REQUIRED WORK —
a: According to the trip report on Deadman Peak, where does Deadman Pass Trail begin?
b: Translate this sentence from the Deadman Peak trip report into Spanish: "Deadman Pass Trail begins on the western end of the clearing."

EXERCISE TEXT —
_ _ _
“Deadman Peak” is the nickname that Jeff and I have given to an unnamed, 2562m summit located in the High Rock Range directly to the west of Crowsnest Mountain and directly to the north of Mount Tecumseh across Deadman Pass – hence the name. There are actually two peaks, but as we found out, the slightly higher peak to the north is inaccessible from the southern peak. I’ve had this destination on my radar for several years because it is quite a prominent feature in the Crowsnest Pass, but I’ve never been able to find a trip report for it. Since neither of us particularly care if our chosen destination has been ‘officially’ named, we had no hesitation in deciding to explore a route up this intriguing mountain. What we discovered was a highly enjoyable ridge walk coupled with great summit views. It was definitely a worthwhile trip!
Edit 25 August 2016: I noticed that So Nakagawa (a.k.a. soistheman) has also posted a trip report about this peak. He ascended it in 2013, but did not published his report until August of 2015 – a month after our trip. I would definitely encourage people to read it as he uses a slightly different ascent route.
Quick recap: our route followed Deadman Pass Trail until we reached the first avalanche slope at the southern end of the mountain. From here we scrambled up ~550m to gain the ridge. We then followed the ridge north to the base of Deadman Peak where we used goat trails to traverse to a steep gully which we then used to scramble up to the summit.
The details: to reach our starting point from Lethbridge, turn north off of Highway 3 onto the Allison Creek Road just west of Coleman. Once you reach the end of the pavement and cross the cattle guard, continue straight for another ~4.8km until you come to a short road that leads into a large clearing on your left hand side. Here is where we parked our vehicle. Deadman Pass Trail begins on the western end of the clearing.
_ _ _
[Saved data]
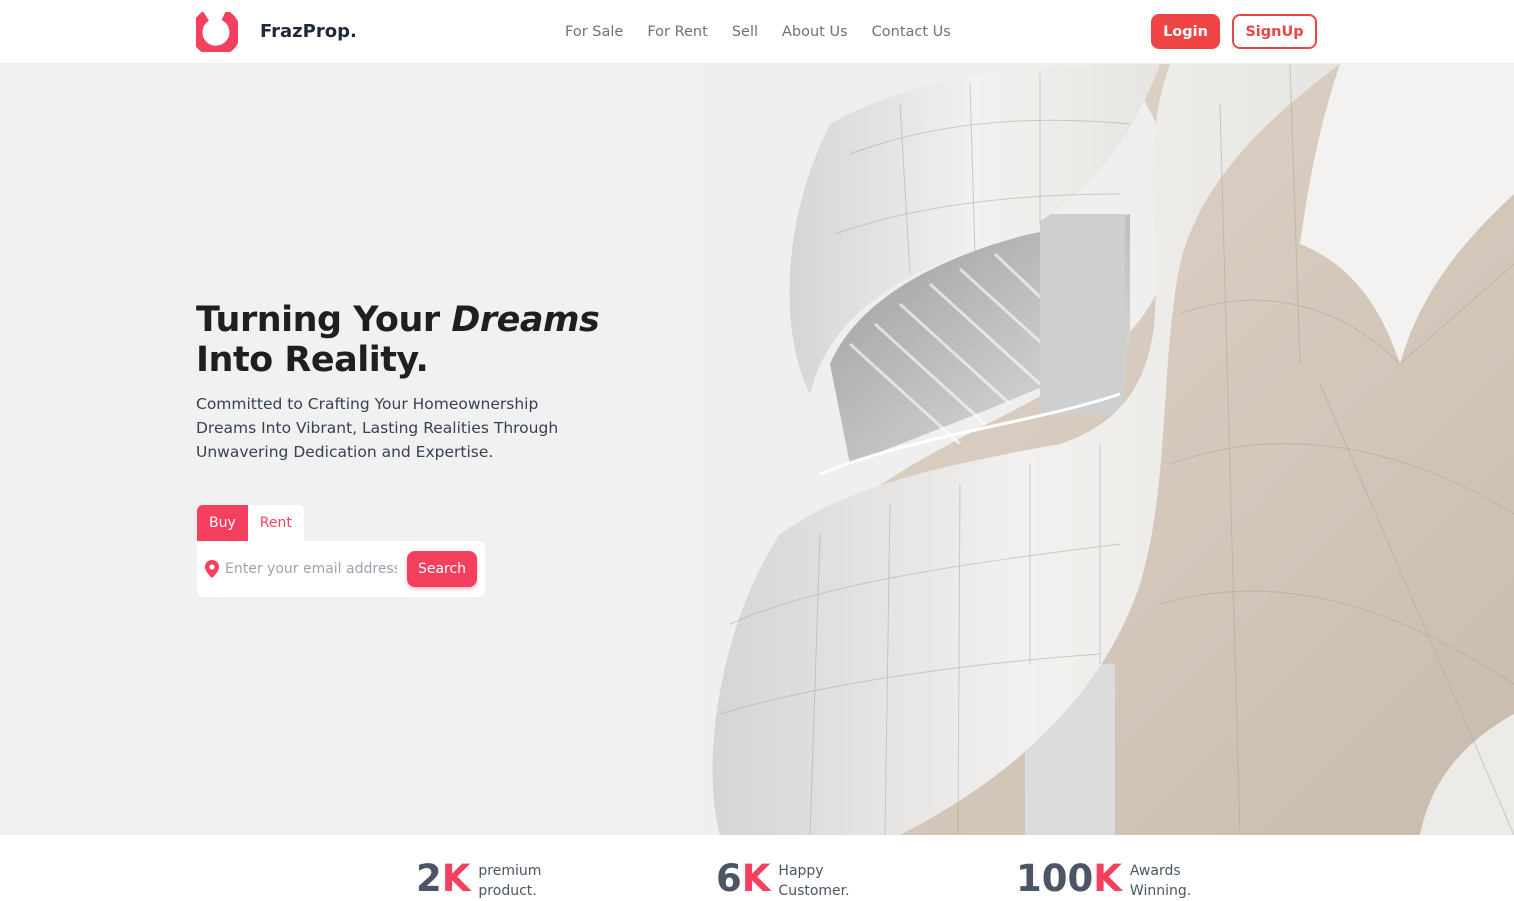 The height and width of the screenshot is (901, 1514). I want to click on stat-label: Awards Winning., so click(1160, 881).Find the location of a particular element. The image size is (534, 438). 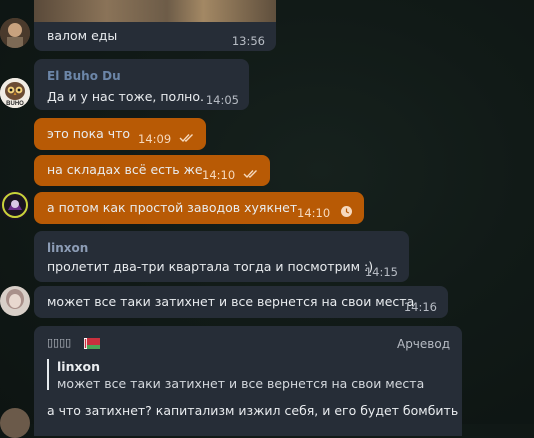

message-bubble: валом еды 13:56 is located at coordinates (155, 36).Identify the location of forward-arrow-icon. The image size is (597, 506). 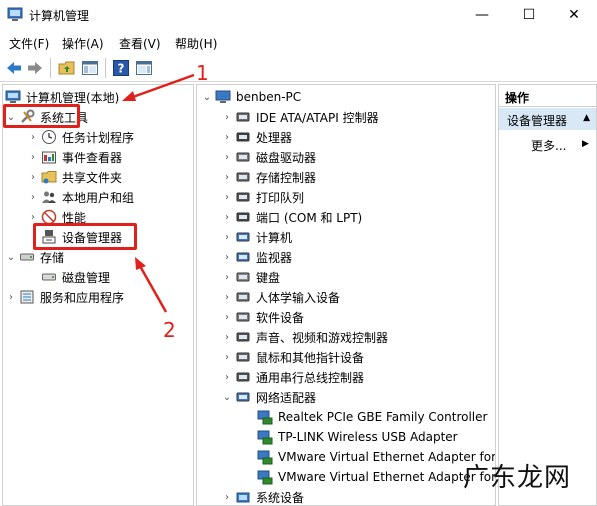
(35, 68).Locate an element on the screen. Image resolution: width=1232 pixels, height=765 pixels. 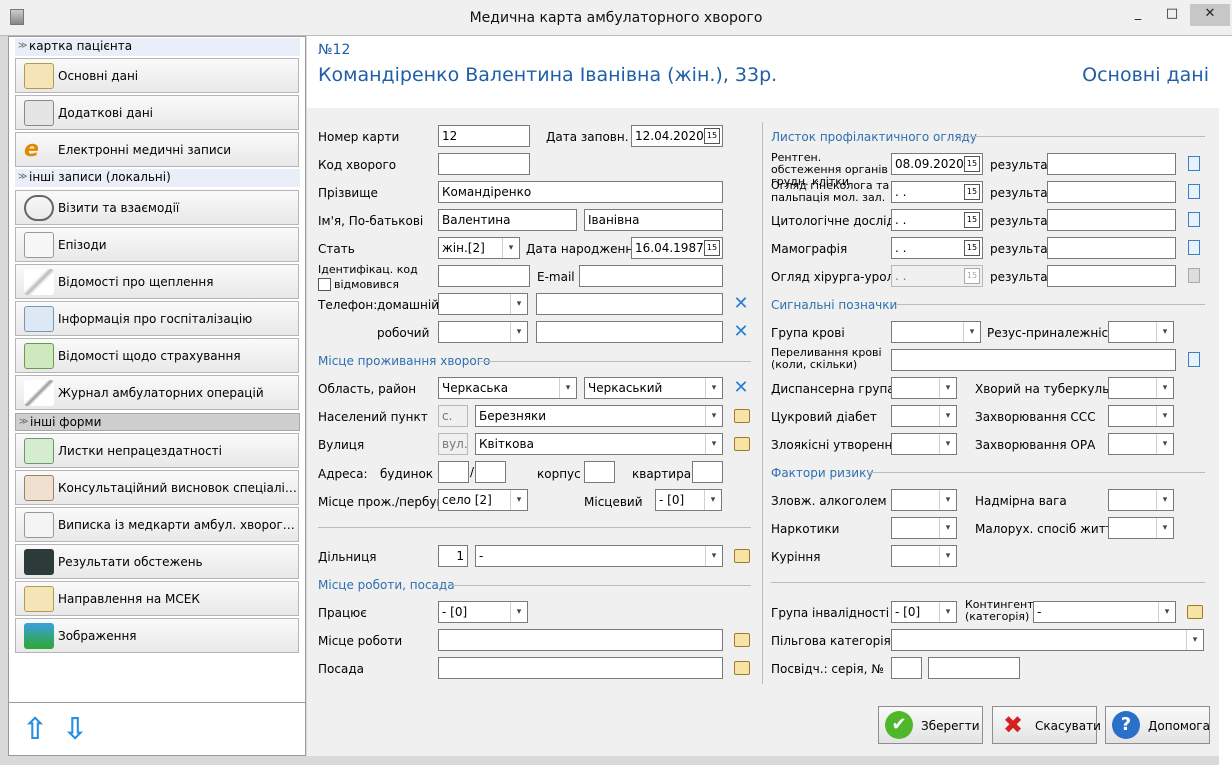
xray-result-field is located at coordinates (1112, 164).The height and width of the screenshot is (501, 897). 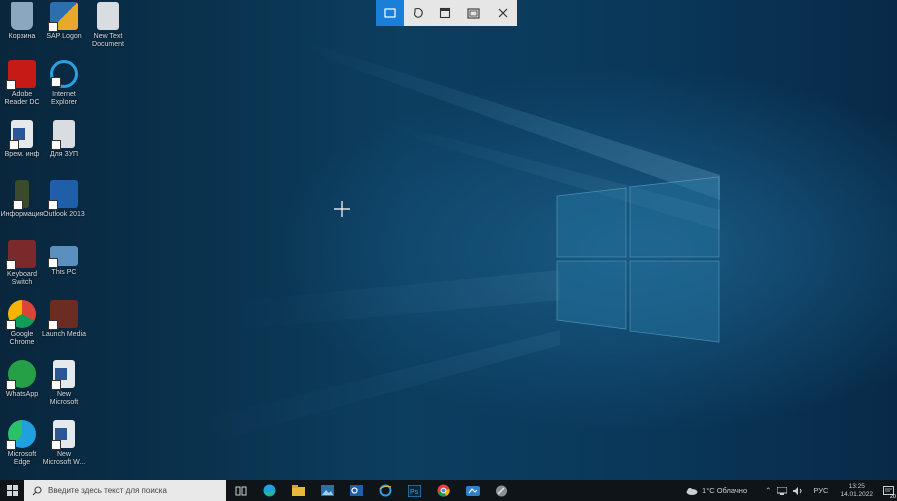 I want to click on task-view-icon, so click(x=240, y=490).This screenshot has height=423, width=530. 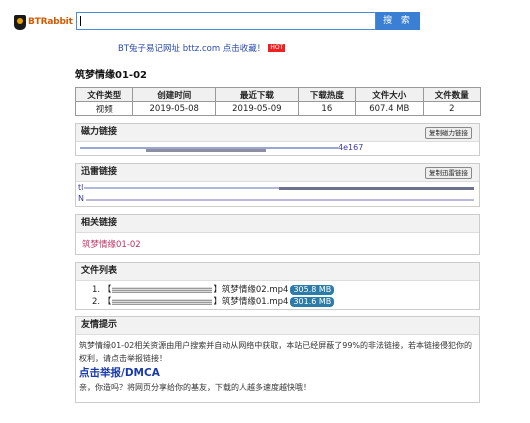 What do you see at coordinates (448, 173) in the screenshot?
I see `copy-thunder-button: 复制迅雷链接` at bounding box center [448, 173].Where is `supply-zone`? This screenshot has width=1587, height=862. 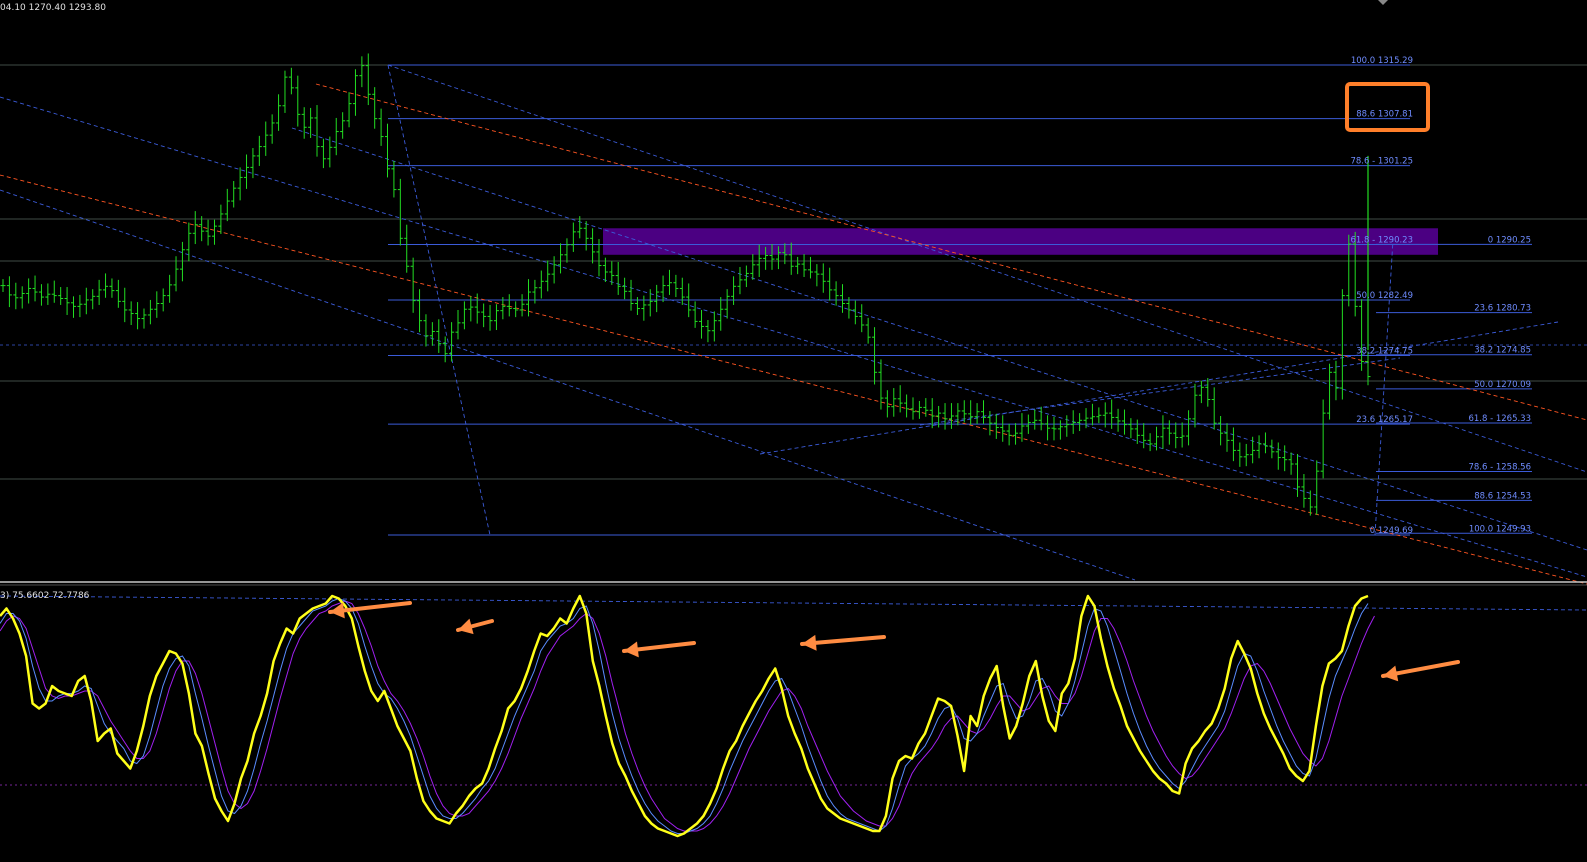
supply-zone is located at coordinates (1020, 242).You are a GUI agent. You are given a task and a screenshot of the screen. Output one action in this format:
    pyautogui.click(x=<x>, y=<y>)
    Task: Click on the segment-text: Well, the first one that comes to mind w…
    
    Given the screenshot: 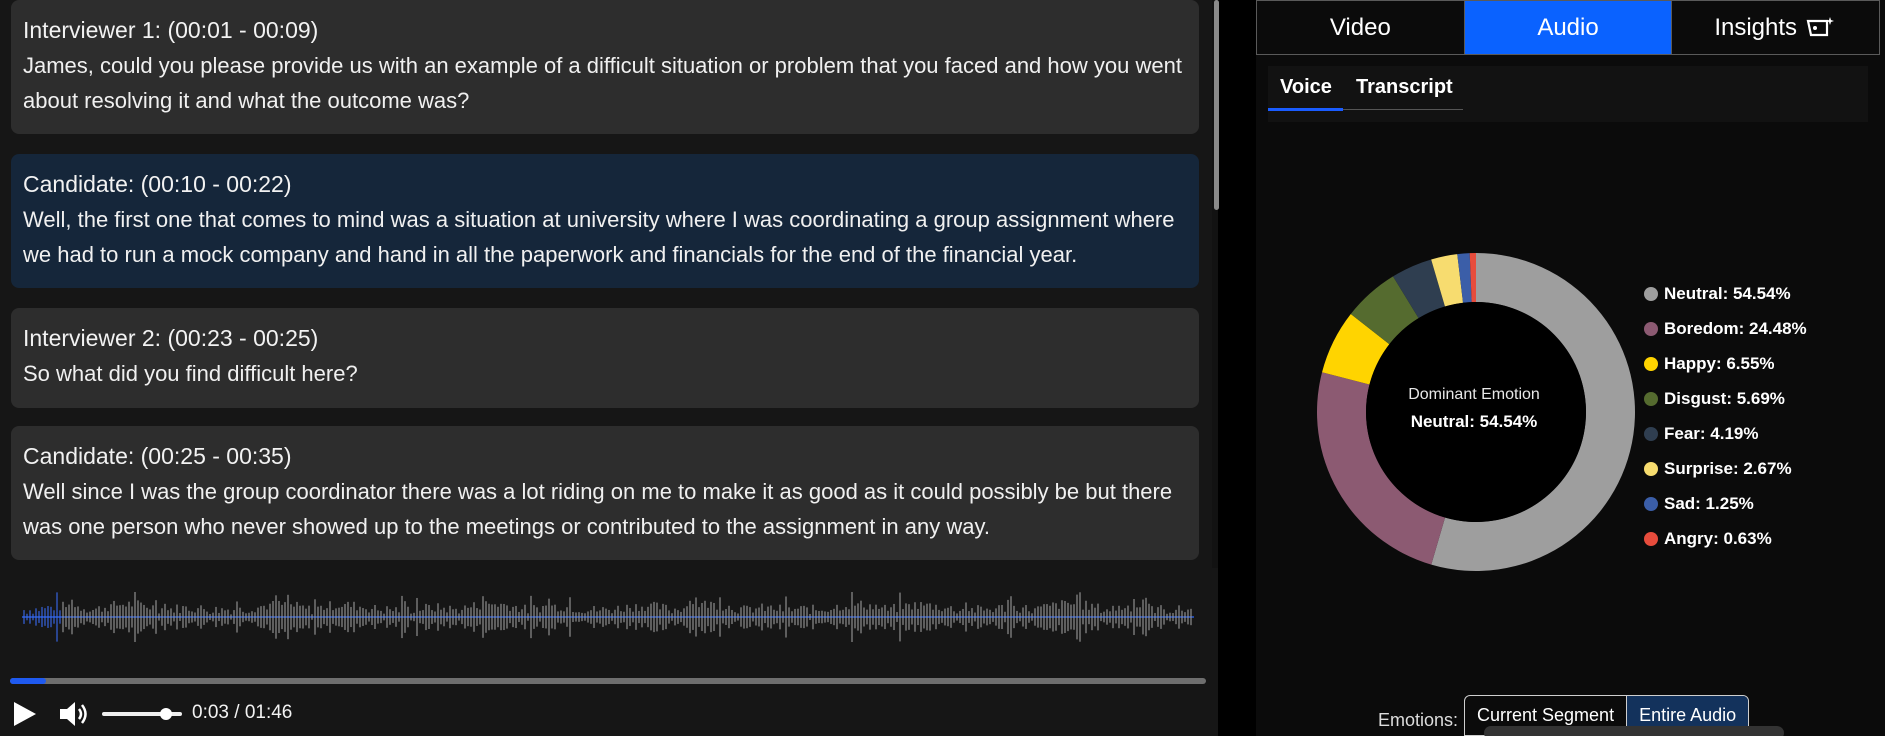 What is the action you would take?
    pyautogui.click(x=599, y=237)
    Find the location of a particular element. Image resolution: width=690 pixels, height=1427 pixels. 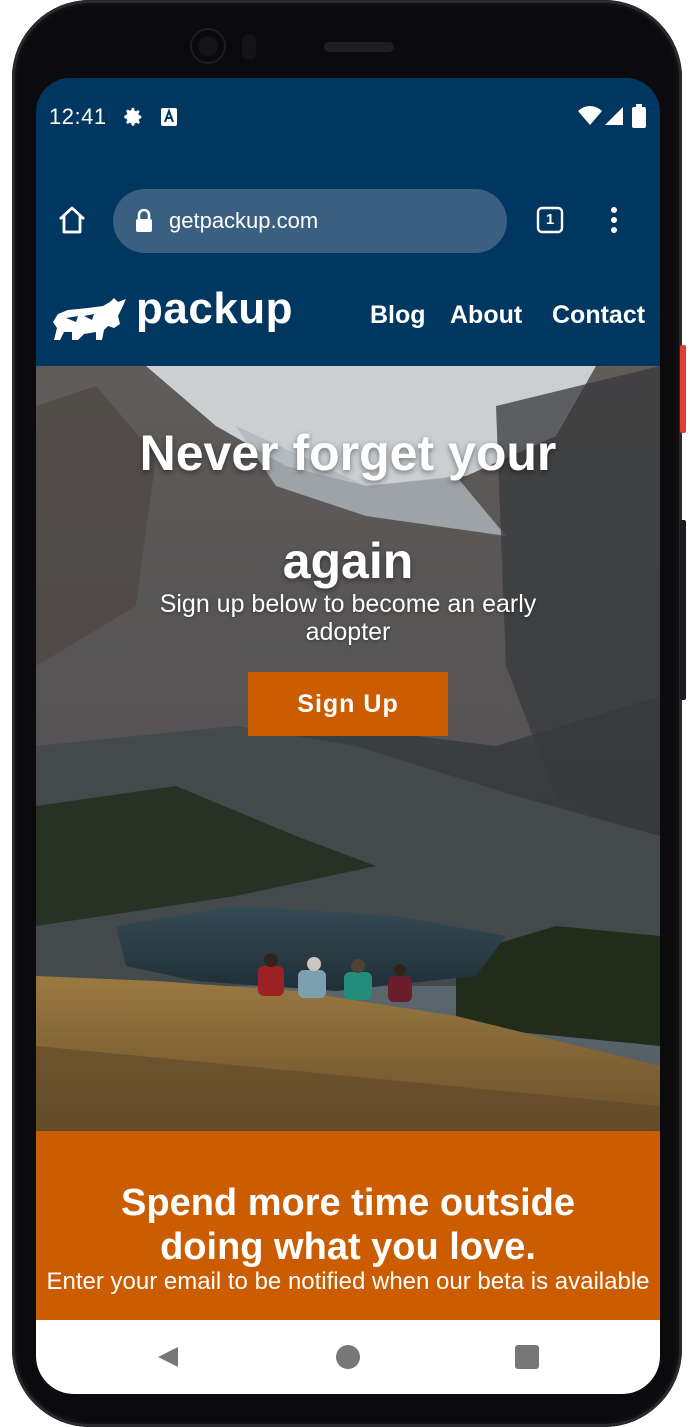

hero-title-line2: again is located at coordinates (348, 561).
_ _ _
ACTIVITY ANSWERS —
a: On the western end of the clearing.

b: Deadman Pass Trail comienza en el extremo oeste del claro.